* Fragmento seleccionado
^^^^^^^^

Decía Víctor Hugo que la última palabra la tenían los políticos, y la primera los ciudadanos. Este fin de semana hemos podido ver a través de los medios de comunicación, y los más perseverantes en directo, un nuevo capítulo de la serie “Como hacer el ridículo en blanco y verde”. Un espectáculo triste y costoso que alimentamos los ciudadanos desde hace años. Que la vida no se reduce a lo tangible, y que el cultivo del arte, la cultura, los sentimientos y la belleza son imprescindibles para la vida humana, esta fuera de toda duda.
Pero ese tipo de pensamientos nunca pueden ser la coartada para que un grupo de desalmados vivan a costa de los demás con plena desfachatez y sin rubor. Desde que el Racing de Santander se convirtió en Sociedad Anónima deportiva, esto es, no en patrimonio cultural de una ciudad y su región, sino en empresa privada, la fauna que ha poblado la dirección de esa empresa es más propia de una película de la saga “Alien”, por su inmoralidad, por su capacidad para reírse de los demás y por su facilidad para aprovecharse de los recursos de toda la sociedad.
En el último episodio, impagos de tributos y uso fraudulento de los recursos públicos incluidos, hay que contar los destrozos en el mobiliario de la UC producidos el domingo.

^^^^^^^^

* Extracto de datos
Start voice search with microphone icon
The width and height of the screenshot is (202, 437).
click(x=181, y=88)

^^^^^^^^

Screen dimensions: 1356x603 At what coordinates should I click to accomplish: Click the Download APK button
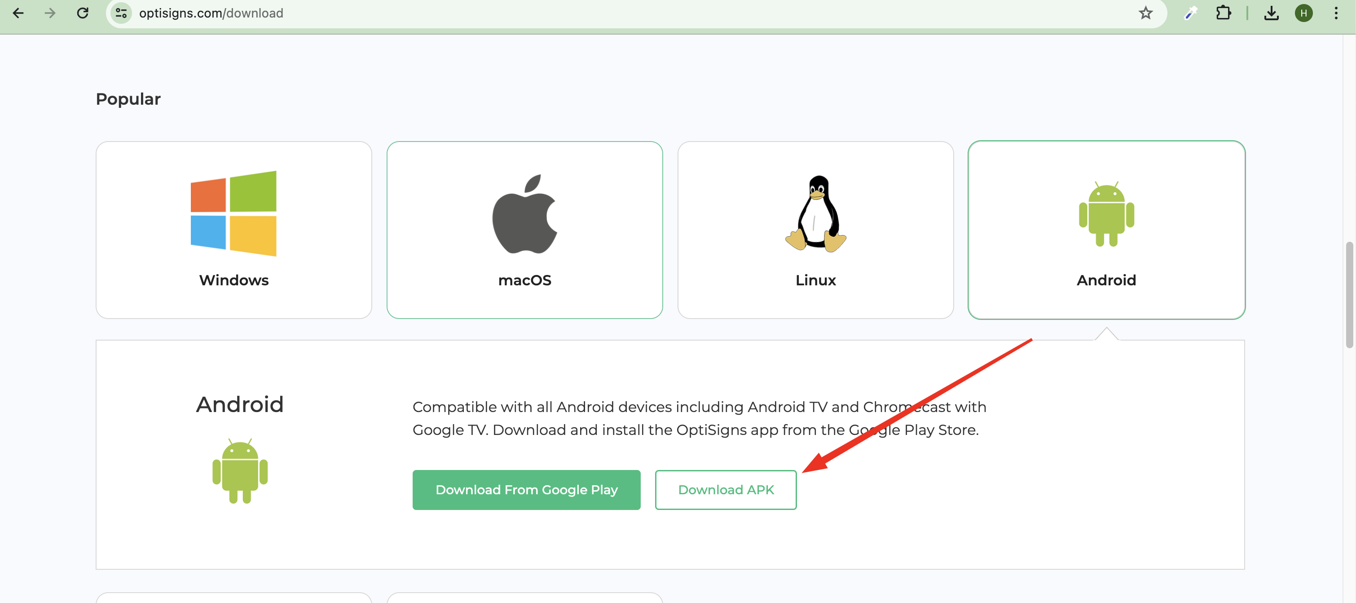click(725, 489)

^^^^^^^^

* Consigna 1
Transcribe del fragmento sobre el Racing de Santander el tramo que va de "Pero ese tipo" a "producidos el domingo.".
* Consigna 2
Por favor, reescribe de forma más breve el párrafo del fragmento sobre el Racing de Santander que empieza con "Pero ese tipo de pensamientos", sin perder sus datos principales.

* Resultado final 1
Pero ese tipo de pensamientos nunca pueden ser la coartada para que un grupo de desalmados vivan a costa de los demás con plena desfachatez y sin rubor. Desde que el Racing de Santander se convirtió en Sociedad Anónima deportiva, esto es, no en patrimonio cultural de una ciudad y su región, sino en empresa privada, la fauna que ha poblado la dirección de esa empresa es más propia de una película de la saga “Alien”, por su inmoralidad, por su capacidad para reírse de los demás y por su facilidad para aprovecharse de los recursos de toda la sociedad.
En el último episodio, impagos de tributos y uso fraudulento de los recursos públicos incluidos, hay que contar los destrozos en el mobiliario de la UC producidos el domingo.

* Resultado final 2
Esas ideas no pueden servir de excusa para que unos desalmados vivan a costa de los demás sin vergüenza. Desde que el Racing de Santander pasó a ser Sociedad Anónima deportiva, es decir, una empresa privada y no patrimonio cultural de la ciudad y su región, sus dirigentes parecen salidos de la saga "Alien": inmorales, burlones y dispuestos a aprovecharse de los recursos de toda la sociedad.